* Exercise description: Print exactly the line that contains "Task: Insert a bulleted list" along with every line beneath it to the end of the records below, and omit pictures.

* Pixel coordinate grounding data:
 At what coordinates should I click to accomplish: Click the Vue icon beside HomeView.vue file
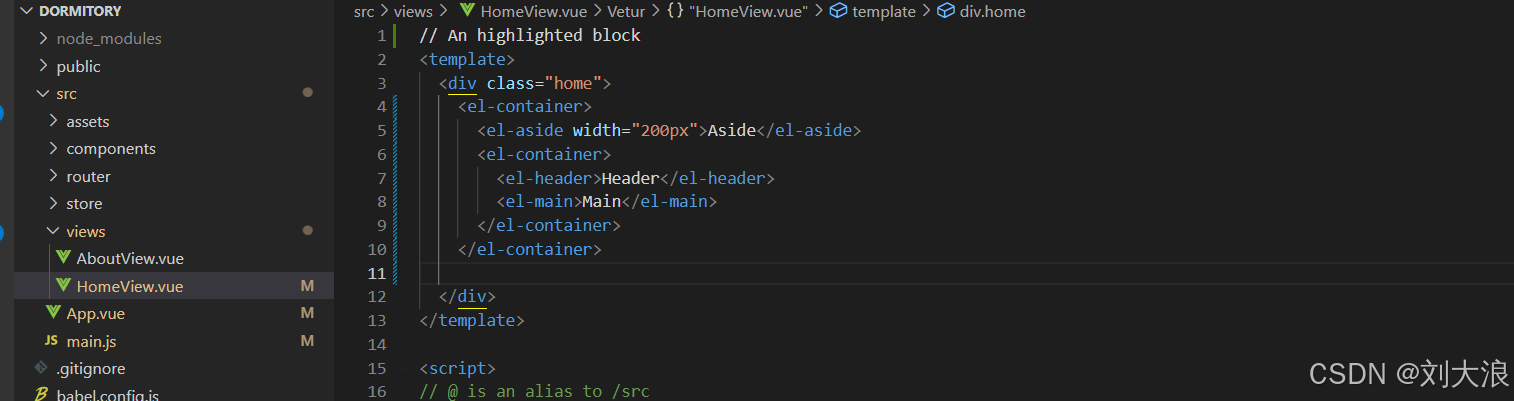63,286
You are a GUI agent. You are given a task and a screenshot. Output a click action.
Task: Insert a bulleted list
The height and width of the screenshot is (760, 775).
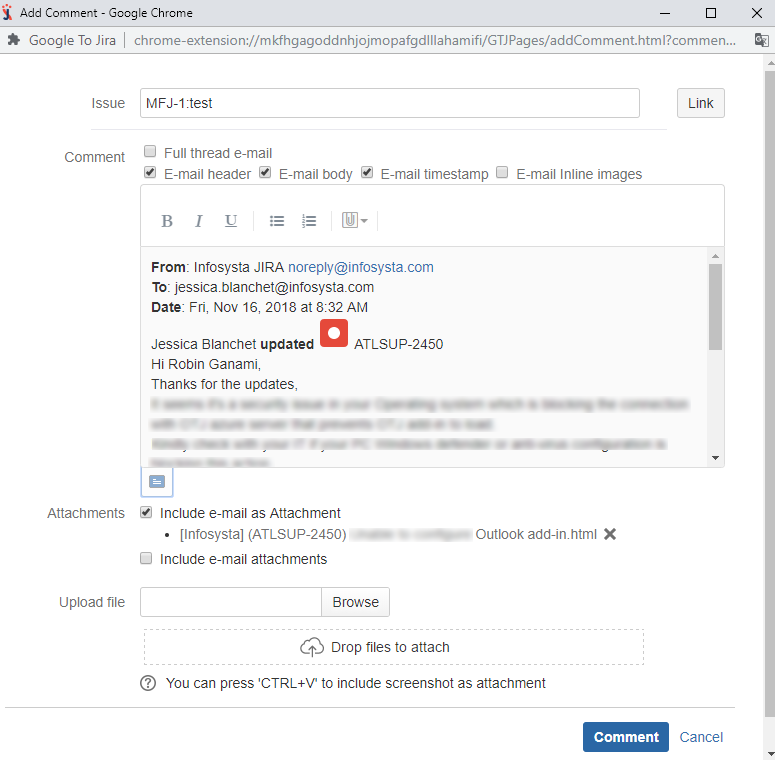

* Exercise solution:
Task: Insert a bulleted list
The height and width of the screenshot is (760, 775).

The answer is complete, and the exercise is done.